Tuesday, September 04, 2012

False analogy

Other Terms and/or Related Concepts

Misuse of analogy; metaphor as argument; cliché thinking.


A false analogy occurs when an advocate presents an example of a phenomenon and implies that the example either proves or compellingly illustrates something about another phenomenon. An example might be an argument that access to firearms should not be severely restricted, as access to kitchen knives is not severely restricted and yet, like firearms, they are sometimes used to kill innocent people. This analogy deliberately ignores critical differences between guns and kitchen knives. Such an example might have some value as a figurative analogy (the purpose of a figurative analogy is illustrative and metaphorical) but it is obviously flawed if it is intended as a literal analogy (advanced as a proof).


Glenn Tropicana is an investment adviser and he is giving a sales pitch to a couple of prospective clients, Sheila and Dennis. Glenn is trying to persuade them to sign up for a regular monthly contribution to an investment scheme. The scheme may or may not be suspect – that is not the issue here.

During his spiel, Glenn states: "You know what happens with a steady drip of water into a bucket... before you know it the bucket's full. If you invest only $200 a month, in no time you will have a great nest-egg."

Dennis replies: "That's all very well, but what if there's a hole in the bucket that we don't know about?"


Glenn has met his match in Dennis. Glenn attempted to use his analogy of water dripping into a bucket as a compelling illustration of the wisdom of making a regular contribution to the scheme he is promoting. However Dennis is clearly a critical thinker and a skeptic. He recognised the fallacy in the analogy.
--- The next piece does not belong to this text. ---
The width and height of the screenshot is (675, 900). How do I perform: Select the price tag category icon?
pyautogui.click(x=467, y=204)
When he recognised the fallacy he could simply have said: "Investments are a lot more complex than water dripping into a bucket – you'll need to present me with a better argument." However he chose to use Glenn's analogy against him by extending it, and introducing a confounding variable – the possibility of a leak in the bucket.
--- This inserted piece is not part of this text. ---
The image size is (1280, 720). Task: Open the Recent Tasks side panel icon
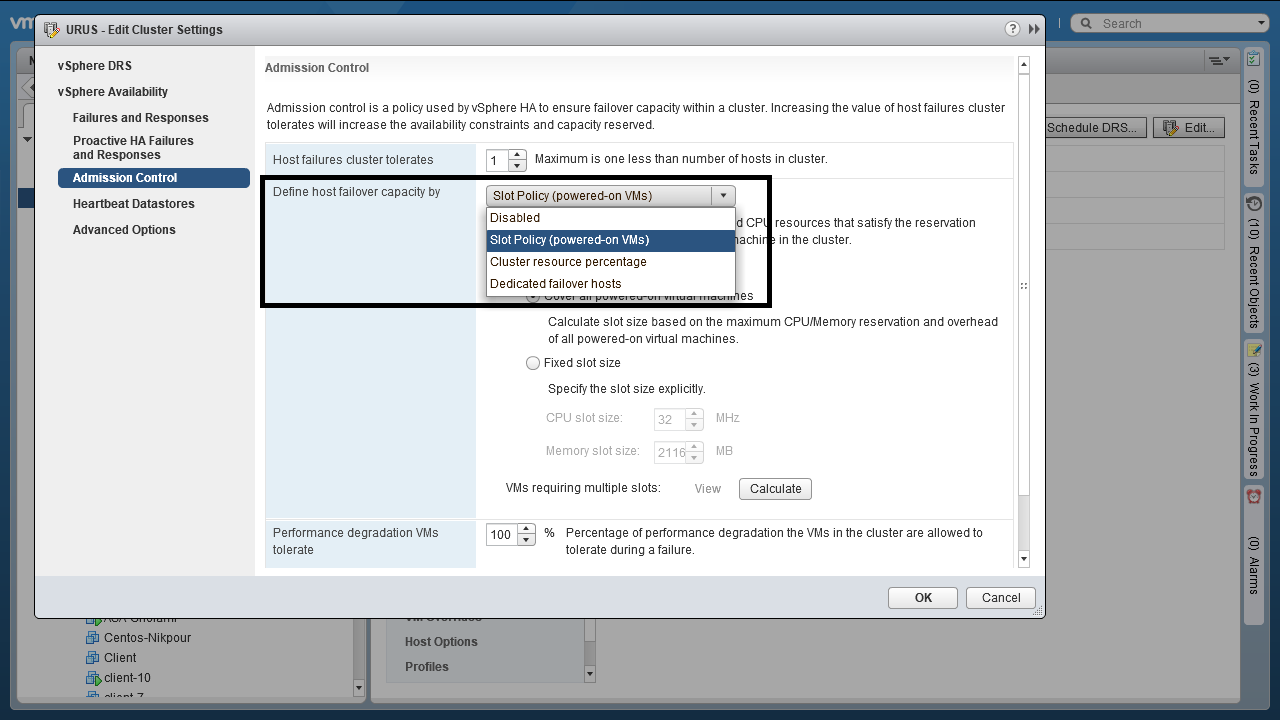[1254, 60]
A common problem with the use of analogy to support an argument is that another analogy can usually be found to support the opposite position. For example, there are many metaphors, proverbs, clich̩s, traditional homespun sayings etc., which seemingly contradict each other. Consider a situation where someone may try to make a case for increasing the number of workers in a project team by citing the venerable proverb "many hands make light work". The proverb seems to be self-evidently true, and supports the notion that an increase in the size of the team would be a reasonable position to take. However someone else could use a plausible counter-proverb to support the opposite point of view, viz: "too many cooks spoil the broth". The latter proverb invokes a common experience of some large teams Рseparate agendas, miscommunication and a lack of coordination.

The fact that many proverbs are directly contradicted by other proverbs is an indication that reliance on proverbs or analogies in decision-making or resolution of issues is fraught with danger. We might (for example) be presented with an exciting once-in-a-lifetime business opportunity. We mull over the decision. A series of proverbs come to mind – opportunity only knocks once; make hay while the sun shines; seize the day; strike while the iron is hot. We invest. We go broke. Reflecting on out financial disaster, another set of proverbs comes to mind – look before you leap; act in haste, repent at leisure; haste makes waste; there's many a slip twixt the cup and the lip; don't count your chickens before they hatch.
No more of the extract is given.